- WHAT IS NEEDED:
Output must consist only of the lines of the material below from the one with "The height and" through the one with "1512x800 pixels.", each reproduced exactly; no pictures belong in it.

- INPUT:
==========
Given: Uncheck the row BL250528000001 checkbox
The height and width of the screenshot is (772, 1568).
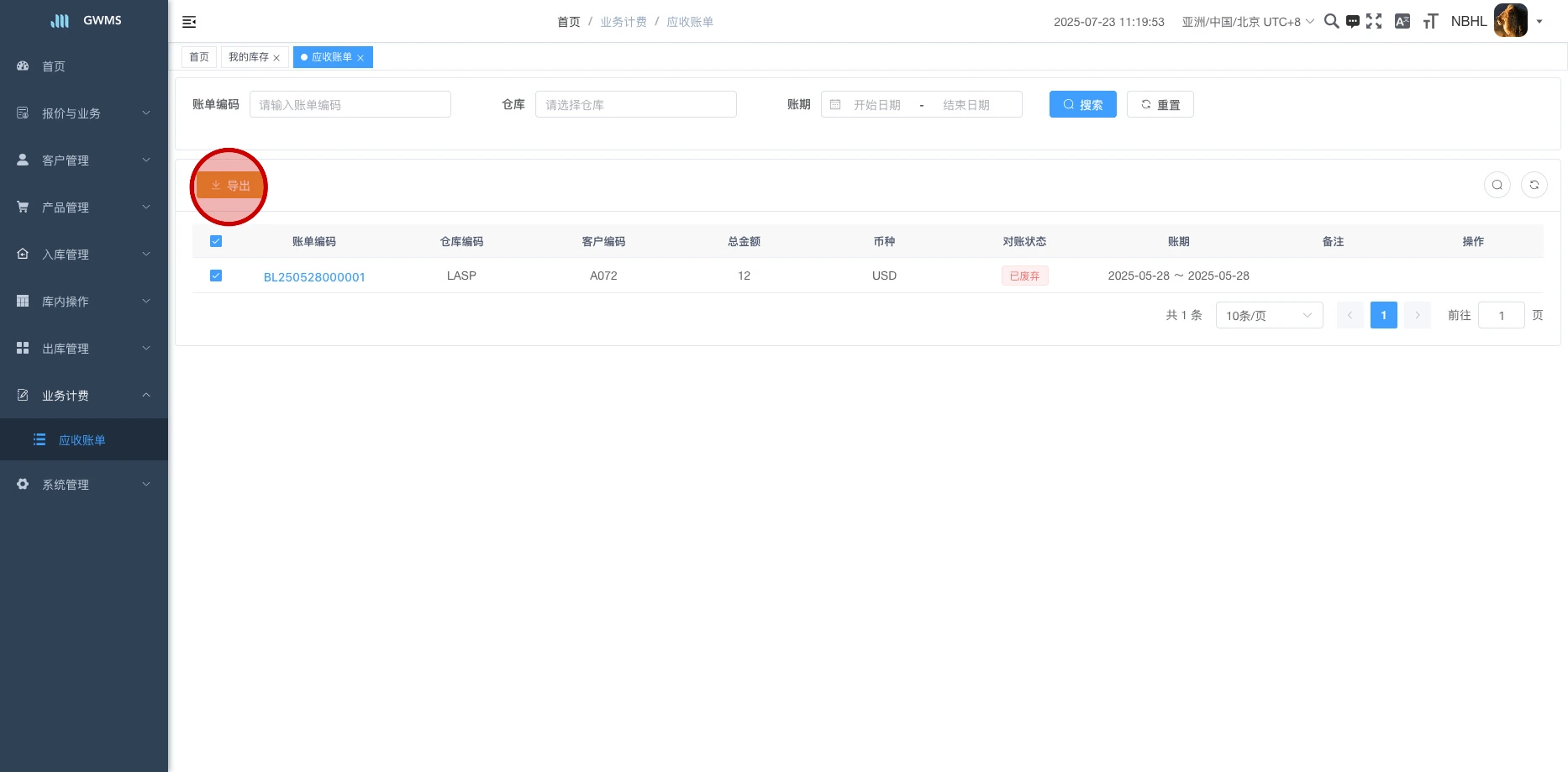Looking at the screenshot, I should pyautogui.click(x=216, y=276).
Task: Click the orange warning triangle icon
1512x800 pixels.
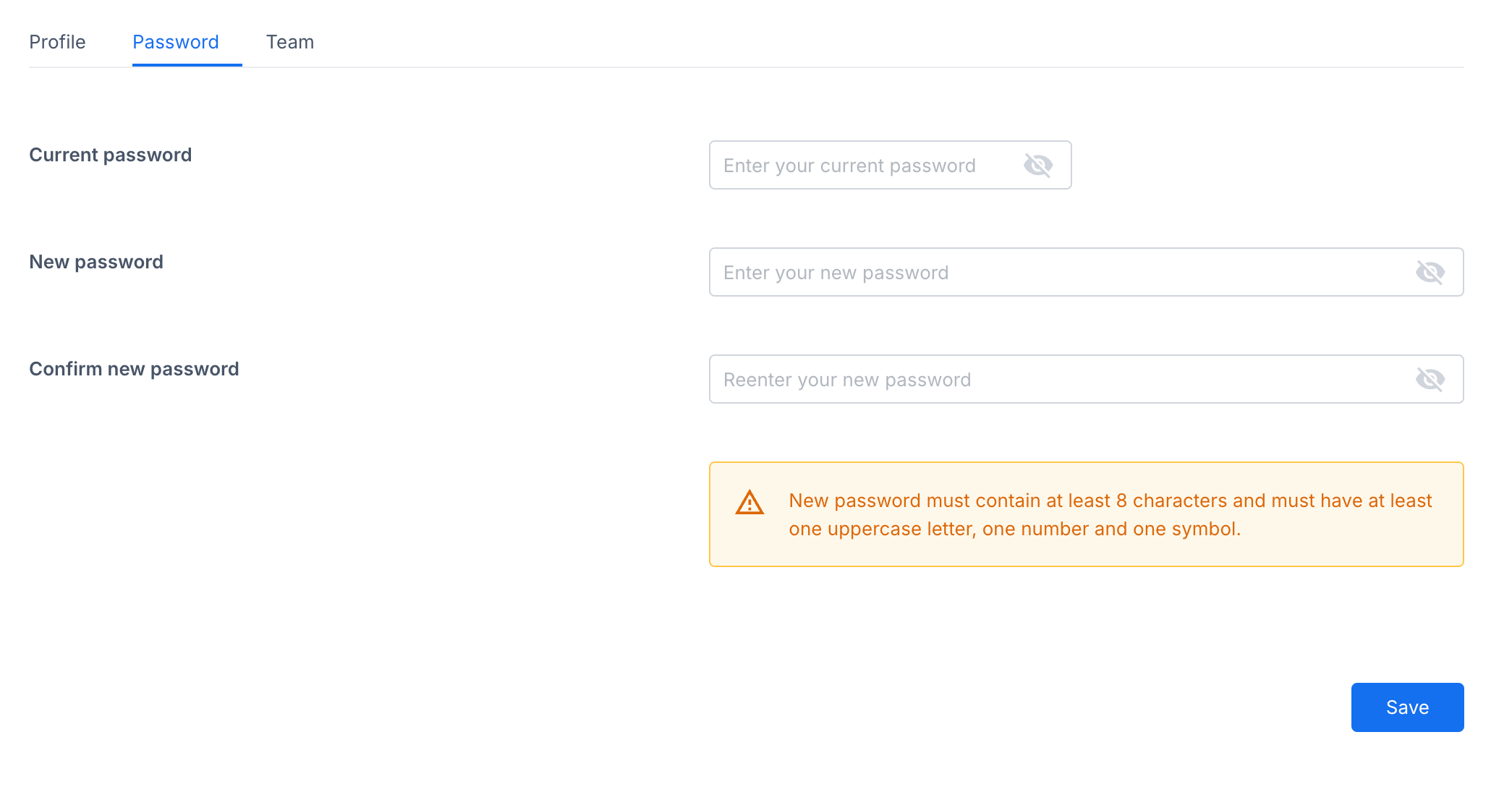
==========
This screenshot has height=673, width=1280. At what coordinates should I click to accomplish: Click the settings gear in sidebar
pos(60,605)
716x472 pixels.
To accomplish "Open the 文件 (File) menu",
==========
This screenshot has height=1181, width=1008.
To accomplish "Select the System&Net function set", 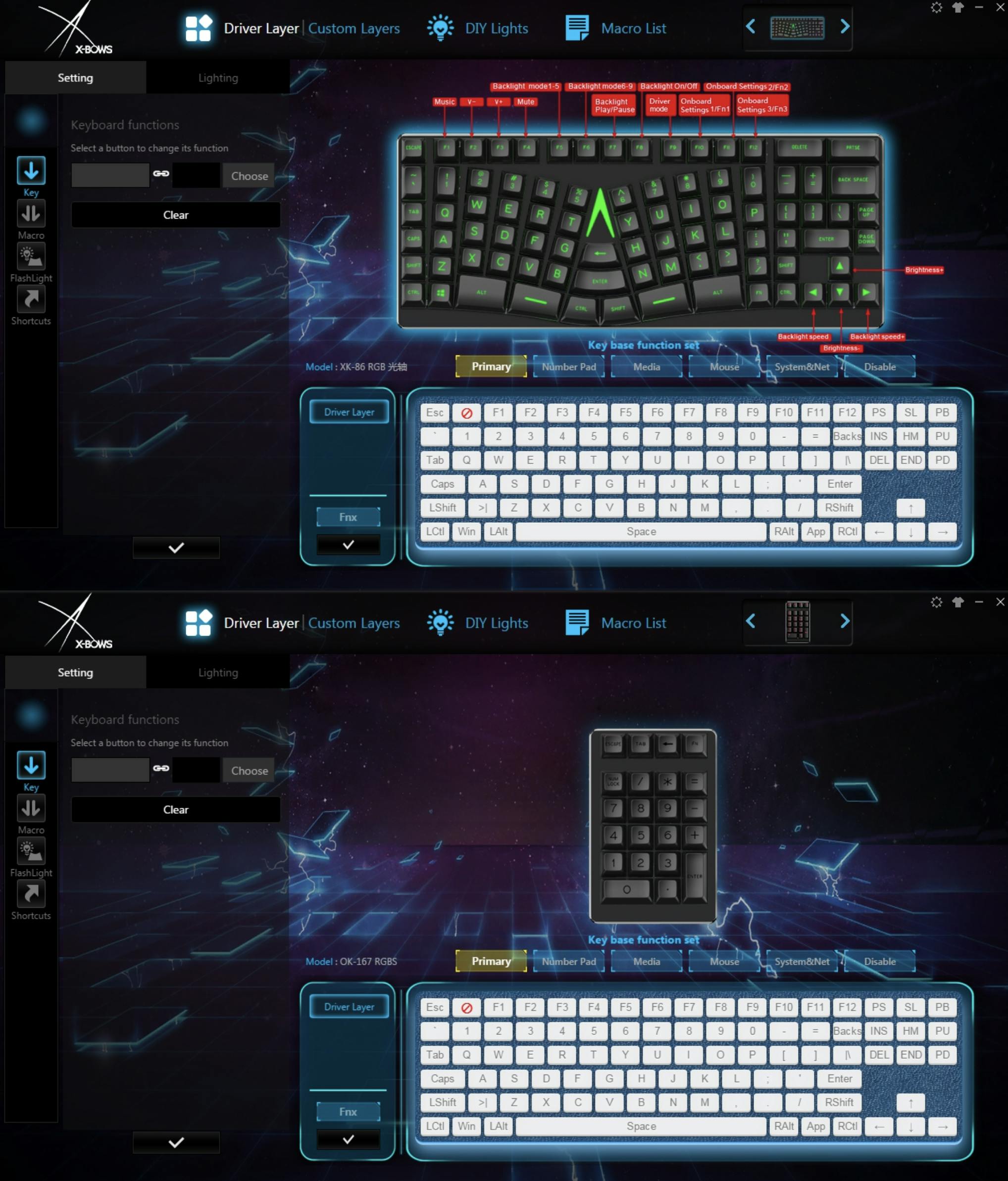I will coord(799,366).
==========
- EXERCISE ANSWER:
The height and width of the screenshot is (772, 1568).
Looking at the screenshot, I should pyautogui.click(x=216, y=276).
Task: Click the orange warning triangle icon
1512x800 pixels.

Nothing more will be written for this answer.